◆ Assignment
Since the records include pictures, leave those out while you reproduce exactly and only the lines from the one containing "This screenshot has height=819, width=1456." through the one containing "Switch to the Stages tab", inclusive.

◆ Source information

=-=-=

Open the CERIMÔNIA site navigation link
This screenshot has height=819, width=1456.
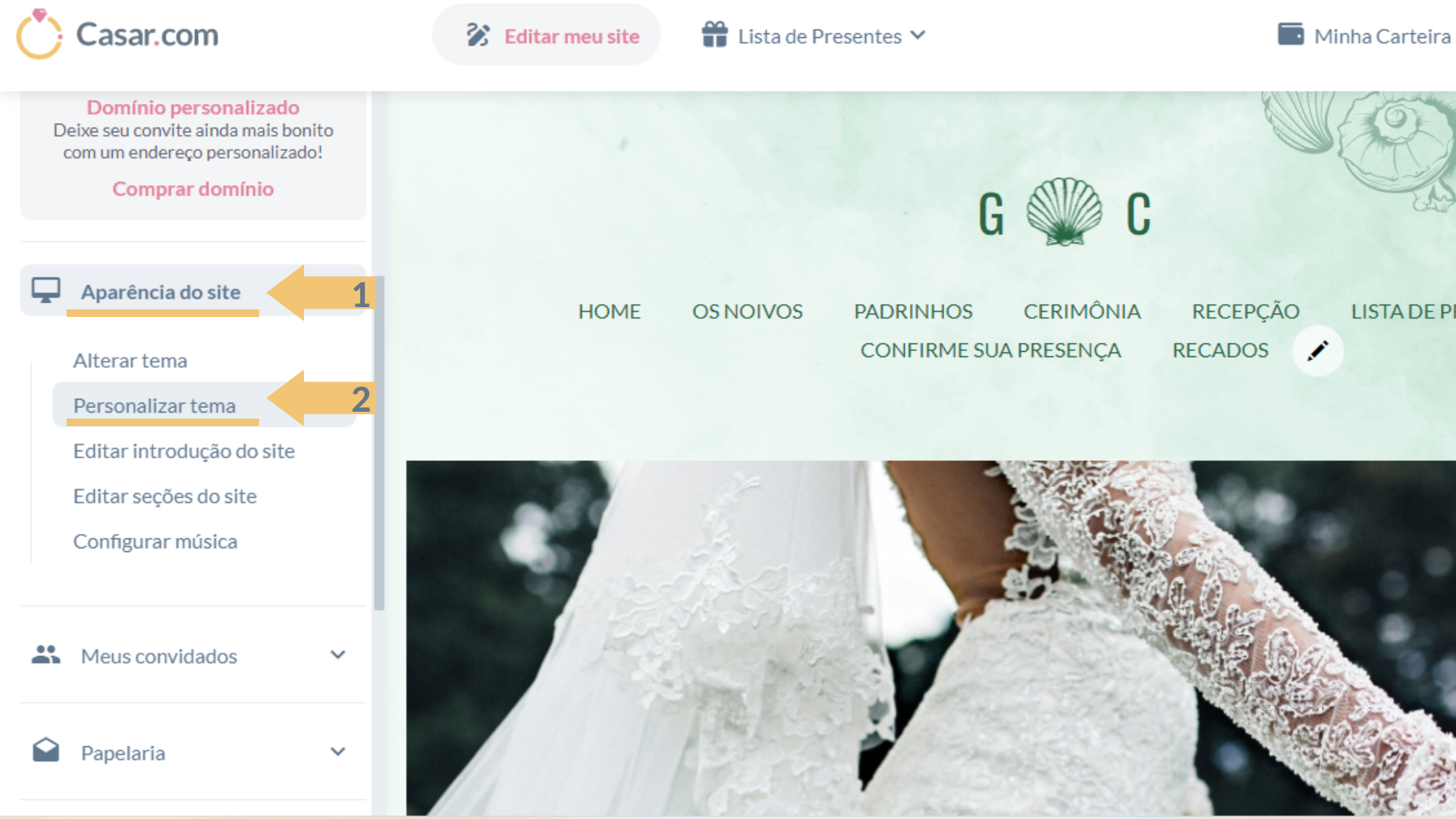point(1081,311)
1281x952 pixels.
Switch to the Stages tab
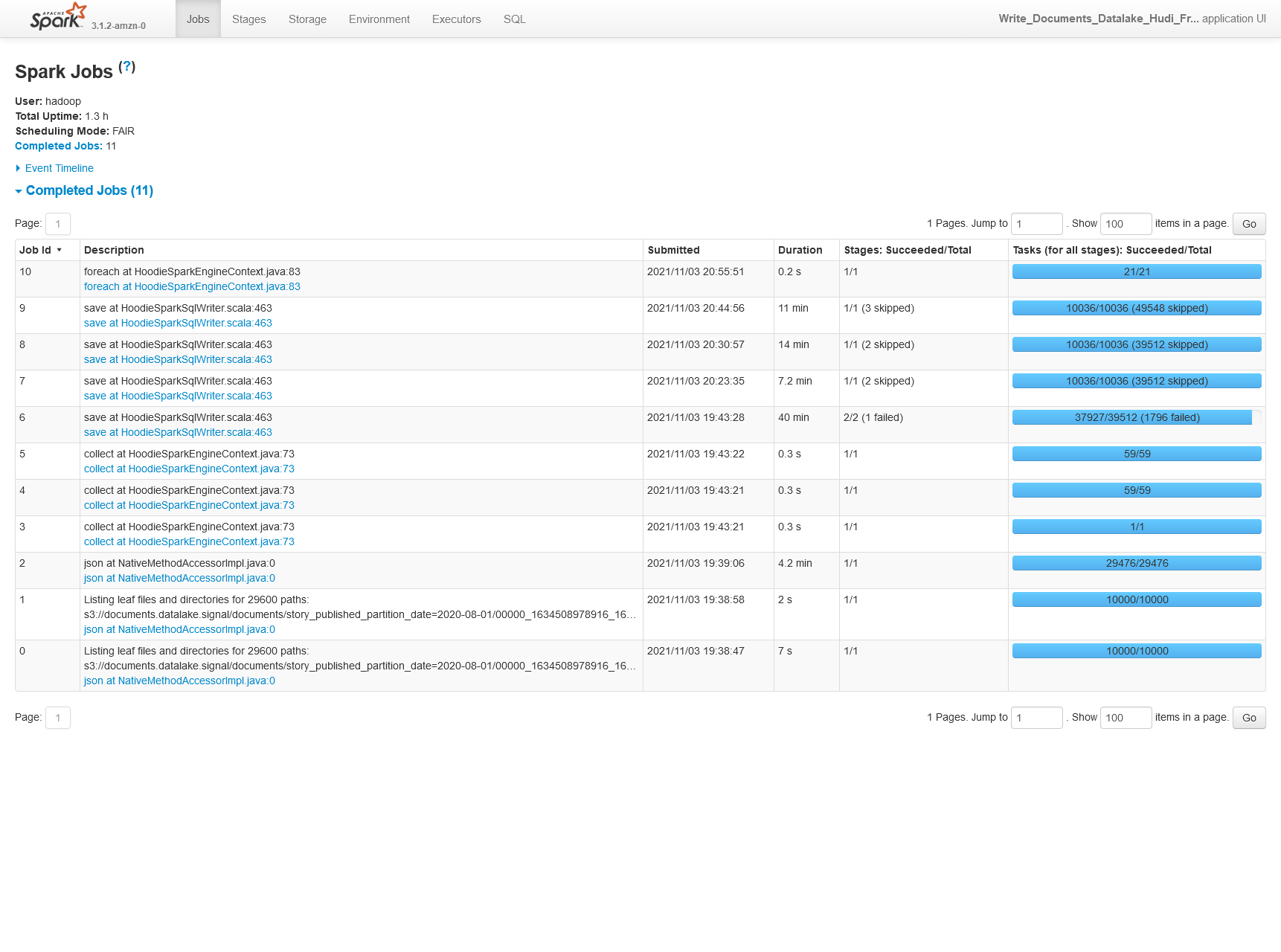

=-=-=

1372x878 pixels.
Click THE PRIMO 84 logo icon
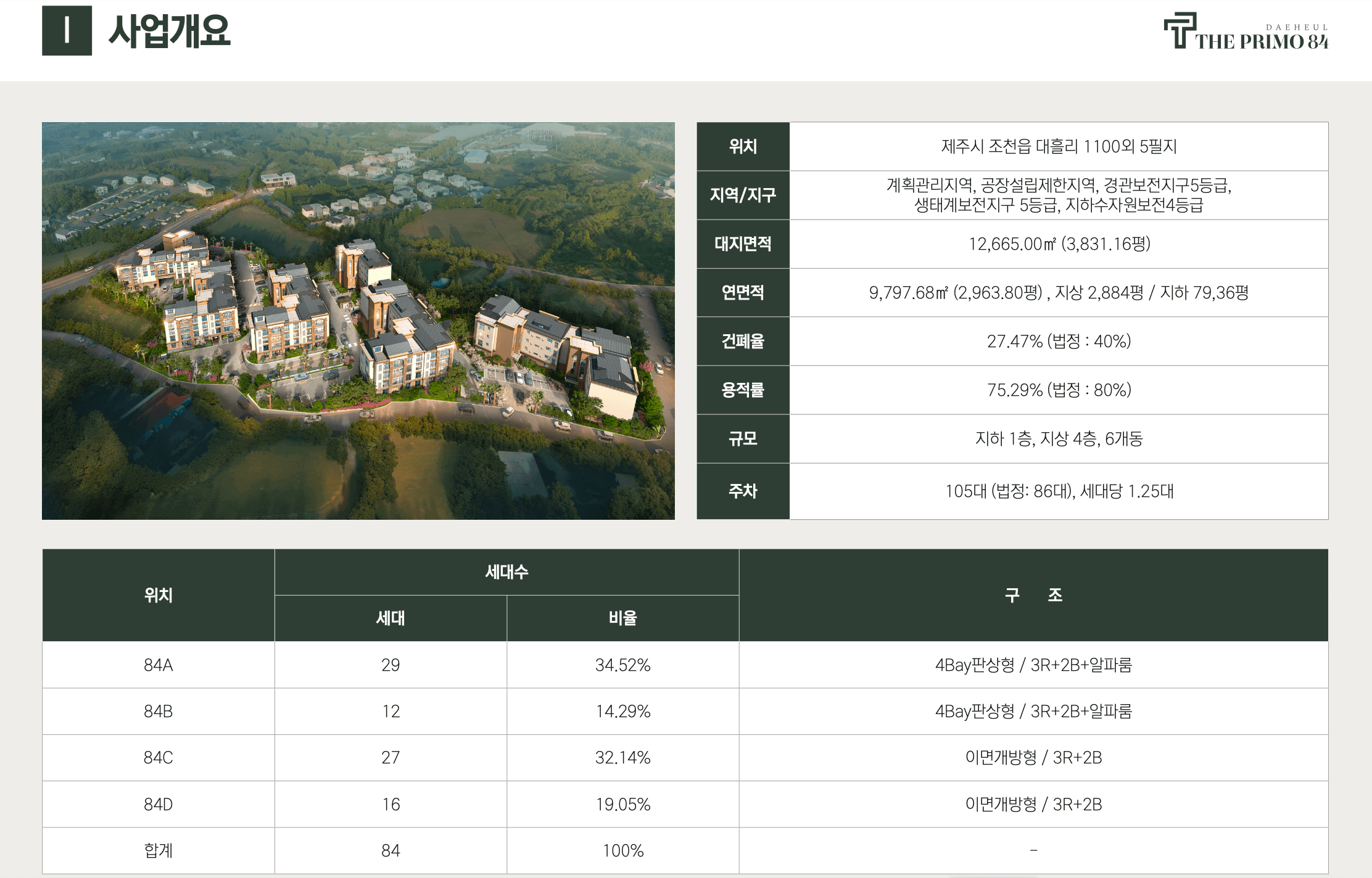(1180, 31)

=-=-=

◆ Exercise answer
This screenshot has height=819, width=1456.
point(1081,311)
1281x952 pixels.
Switch to the Stages tab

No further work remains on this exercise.